Approximately 16 to 20% of the population in the United States will have a serious depressive illness at some point in their lives. Experts believe that as the COVID-19 epidemic continues, depression rates will rise even more.

According to the Kaiser Family Foundation, roughly four out of ten persons in the United States have experienced symptoms of anxiety or depressive disorder during the pandemic, up from one out of ten in 2019.

“The pandemic has created more isolation for many people, while also increasing the amount of severe stressors and existential threats they experience,” Treadway says. “That combination puts a lot of people at high risk for becoming depressed.”

Although the link between stress and depression is well understood, the processes that underpin it are not. Stress and the reaction of glutamate, the principal excitatory neurotransmitter in the mammalian brain, have been linked in rat studies. However, the significance of glutamate in depression in humans is less apparent.

People without a mental health condition and unmedicated individuals diagnosed with a severe depressive illness were among the 88 participants in the current investigation. Before undergoing trials employing a brain scanning technology known as magnetic resonance spectroscopy, participants were asked about recent stress in their lives.

Participants were instructed to alternate between executing two activities that acted as acute stressors while in the scanner: dipping their hand up to the wrist in ice water and counting down from 2,043 by 17 steps while someone evaluated their accuracy.

Glutamate levels in the medial prefrontal cortex, which is involved in thinking about one’s situation and developing expectations, were examined in brain scans before and after the acute stressor. This brain region has also been linked to the regulation of adaptive stress responses, according to a previous study.

The researchers were able to demonstrate that the tasks induced a stress response by measuring the level of the stress hormone cortisol in the saliva samples supplied by the participants while in the scanner.

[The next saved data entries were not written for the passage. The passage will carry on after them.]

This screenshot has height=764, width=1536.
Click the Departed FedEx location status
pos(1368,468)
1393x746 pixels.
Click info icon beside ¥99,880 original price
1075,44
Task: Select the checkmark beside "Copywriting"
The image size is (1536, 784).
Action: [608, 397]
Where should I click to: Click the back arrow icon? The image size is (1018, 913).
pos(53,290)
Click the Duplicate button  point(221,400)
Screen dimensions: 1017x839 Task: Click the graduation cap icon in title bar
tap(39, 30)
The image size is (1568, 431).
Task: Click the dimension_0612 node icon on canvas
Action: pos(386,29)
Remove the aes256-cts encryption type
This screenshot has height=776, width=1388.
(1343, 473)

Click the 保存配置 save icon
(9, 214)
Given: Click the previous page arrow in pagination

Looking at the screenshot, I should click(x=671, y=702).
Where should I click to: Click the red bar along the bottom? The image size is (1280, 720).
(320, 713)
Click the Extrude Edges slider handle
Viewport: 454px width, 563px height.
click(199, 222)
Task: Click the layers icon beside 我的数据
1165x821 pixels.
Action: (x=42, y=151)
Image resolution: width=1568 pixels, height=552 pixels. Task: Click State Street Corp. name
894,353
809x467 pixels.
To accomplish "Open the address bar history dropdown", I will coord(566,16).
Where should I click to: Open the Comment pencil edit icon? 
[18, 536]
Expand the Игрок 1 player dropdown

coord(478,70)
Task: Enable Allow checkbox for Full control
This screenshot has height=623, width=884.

Individual levels of recent perceived stress predicted glutamate change in response to stress in the medial prefrontal cortex in healthy people, according to brain scans. Healthy people with lower stress levels produced more glutamate in reaction to acute stress, whereas healthy people with greater stress levels produced less glutamate in response to acute stress. In individuals diagnosed with depression, this adaptive response was noticeably lacking.

“The decrease in the glutamate response over time appears to be a signal, or a marker, of a healthy adaptation to stress,” Treadway says. “And if the levels remain high that appears to be a signal for maladaptive responses to stress.”

The original finding for adaptation in healthy people was promising, but the sample size was small, so the researchers tried to duplicate it. “Not only did we get a replication, it was an unusually strong replication,” Treadway says.

A set of healthy controls was also included in the study, who were scanned before and after doing activities. Instead of demanding tasks, the controls were instructed to immerse their hand in warm water or count out loud consecutively. They did not have a salivary cortisol response and their glutamate levels were not linked to subjective stress.

The researchers tracked individuals for four weeks following scanning to supplement their results. The participants reported on their expected and actual outcomes for activities in their everyday lives every other day. The findings revealed that glutamate alterations that were higher than expected based on a person’s degree of perceived stress suggested a more gloomy perspective, which is a sign of depression.

“We were able to show how a neural response to stress is meaningfully related to what people experience in their daily lives,” Cooper says. “We now have a large, rich data set that gives us a tangible lead to build upon as we further investigate how stress contributes to depression.”

The work was supported by the National Institute of Mental Health.